The objective of this research is to provide information to help improve the state of practice in designing and assessing jacket pile foundations to achieve a consistent level of performance and reliability. A platform database consisting of 31 structures was compiled and 13 foundation systems were analyzed using a simplified foundation collapse model, supplemented by a 3-D structural model.
The predicted performance for most of the 13 platform foundations is consistent with their observed performance. These cases do not preclude potential conservatism in foundation design because only a small number of platform foundations were analyzed and only one of them actually failed. The potential failure mechanism of a foundation system is an important consideration for its performance in the post-hurricane assessment. Structural factors can be more important than geotechnical factors on foundation system capacity. Prominent structural factors include the presence of well conductors and jacket leg stubs, yield stress of piles and conductors, axial flexibility of piles, rigidity and strength of jackets, and robustness of foundation systems. These factors affect foundation system capacity in a synergistic manner. Sand layers play an important role in the performance of three platform foundations exhibiting the largest discrepancy between predicted and observed performance. Site-specific soil borings are not available in these cases. Higher spatial variability in pile capacity can be expected in alluvial or fluviatile geology with interbedded sands and clays.

==================================================

*WHAT TO DO*:
Using the excerpt on jacket pile foundations, answer these questions.
(a) How many structures make up the platform database?
(b) How many of the analyzed platform foundations actually failed?
(c) What is missing for the three foundations with the largest discrepancy between predicted and observed performance?

*RECORDED DATA*:
==================================================

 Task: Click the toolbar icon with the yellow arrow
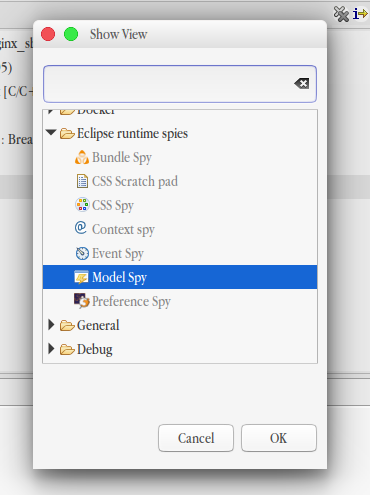(x=360, y=14)
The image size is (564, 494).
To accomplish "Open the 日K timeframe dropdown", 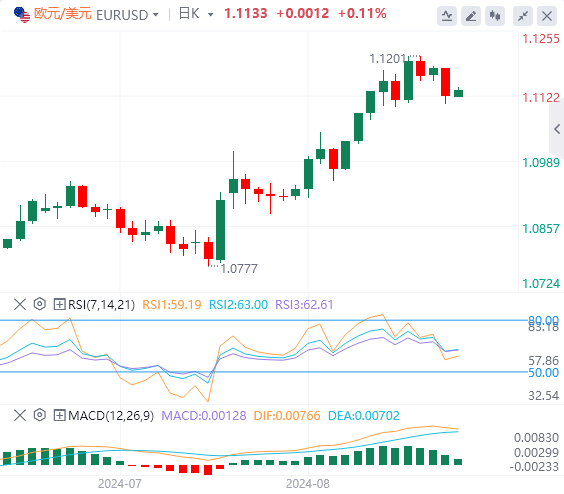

==================================================

*TASK RESULT*:
(a) 31 structures.
(b) One.
(c) Site-specific soil borings.